── Exercise materials

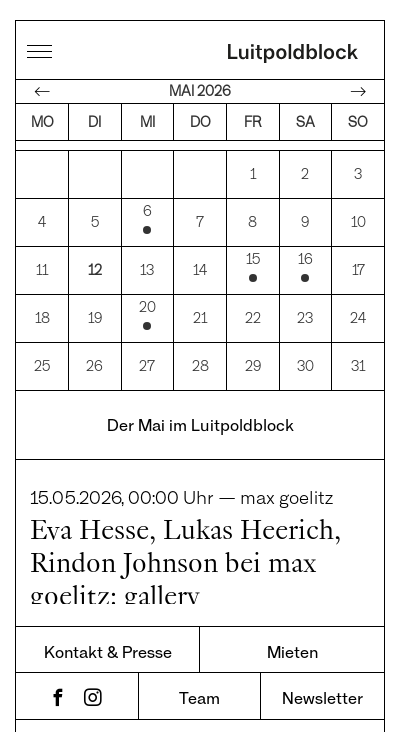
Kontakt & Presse (108, 596)
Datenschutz (137, 689)
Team (199, 642)
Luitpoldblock (293, 55)
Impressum (269, 689)
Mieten (292, 596)
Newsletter (322, 642)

────

→ Written problem:
Recast every one of the records above as a JSON list of strings with one string per line, skipping blank lines and leaving out the pictures.

→ Solution below:
[
  "Kontakt & Presse (108, 596)",
  "Datenschutz (137, 689)",
  "Team (199, 642)",
  "Luitpoldblock (293, 55)",
  "Impressum (269, 689)",
  "Mieten (292, 596)",
  "Newsletter (322, 642)"
]